Das Faszinierende an diesem Buch lässt sich in folgende Punkte fassen:
Diny Stamm, die Buchverfasserin, mit ihrem Gatten Michael Buter, Kunstmaler
 
 

Demenz ist ein unheilbares Fortschreiten von abnehmender Denkkraft in Menschen, denen wir dessentwegen nicht als Pflege- und Therapie-Objekte begegnen sollten, sondern sie weiterhin als vollwertige Menschen auf gleicher Augenhöhe ansprechen. Menschen mit Demenz müssen nicht "versorgt" und beschäftigt, sondern in Würde in den Bereichen unterstützt werden, wo ihre Denkkraft sie im Stich lässt.
=-=-=
Schreiben Sie den Text über Demenz von "Demenz ist ein" bis "im Stich lässt." erneut ab und ändern Sie dabei "Denkkraft" überall zu "Urteilskraft".

EXTRAHIERTE EINTRÄGE:
=-=-=
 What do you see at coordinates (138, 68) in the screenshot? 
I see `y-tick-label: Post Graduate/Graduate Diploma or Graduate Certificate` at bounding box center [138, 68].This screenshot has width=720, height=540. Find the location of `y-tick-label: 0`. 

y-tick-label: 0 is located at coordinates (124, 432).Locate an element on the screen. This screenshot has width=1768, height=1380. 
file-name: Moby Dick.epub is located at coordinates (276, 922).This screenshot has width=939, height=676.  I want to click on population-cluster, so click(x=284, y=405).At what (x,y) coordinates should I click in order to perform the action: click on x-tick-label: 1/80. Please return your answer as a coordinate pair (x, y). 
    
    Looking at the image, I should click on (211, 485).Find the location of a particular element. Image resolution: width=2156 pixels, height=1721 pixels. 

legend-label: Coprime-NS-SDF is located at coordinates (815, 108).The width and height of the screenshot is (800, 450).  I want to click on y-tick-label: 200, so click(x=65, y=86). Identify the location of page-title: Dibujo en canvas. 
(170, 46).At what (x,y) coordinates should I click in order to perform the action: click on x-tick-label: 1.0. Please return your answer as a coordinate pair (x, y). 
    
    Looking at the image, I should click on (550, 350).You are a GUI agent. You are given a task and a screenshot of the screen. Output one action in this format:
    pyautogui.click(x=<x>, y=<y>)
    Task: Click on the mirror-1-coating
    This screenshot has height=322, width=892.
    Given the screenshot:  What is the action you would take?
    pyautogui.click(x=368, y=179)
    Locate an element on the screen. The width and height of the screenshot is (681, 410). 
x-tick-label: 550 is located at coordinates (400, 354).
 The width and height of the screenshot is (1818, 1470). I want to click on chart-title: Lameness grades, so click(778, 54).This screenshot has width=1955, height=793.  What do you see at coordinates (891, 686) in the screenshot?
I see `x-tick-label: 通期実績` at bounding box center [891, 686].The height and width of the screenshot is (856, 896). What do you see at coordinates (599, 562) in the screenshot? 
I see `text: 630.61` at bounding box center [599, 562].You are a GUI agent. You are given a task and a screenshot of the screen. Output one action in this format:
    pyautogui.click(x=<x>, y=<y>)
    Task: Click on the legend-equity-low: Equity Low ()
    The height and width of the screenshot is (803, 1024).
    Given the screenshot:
=-=-=
LÖSUNG:
Demenz ist ein unheilbares Fortschreiten von abnehmender Urteilskraft in Menschen, denen wir dessentwegen nicht als Pflege- und Therapie-Objekte begegnen sollten, sondern sie weiterhin als vollwertige Menschen auf gleicher Augenhöhe ansprechen. Menschen mit Demenz müssen nicht "versorgt" und beschäftigt, sondern in Würde in den Bereichen unterstützt werden, wo ihre Urteilskraft sie im Stich lässt.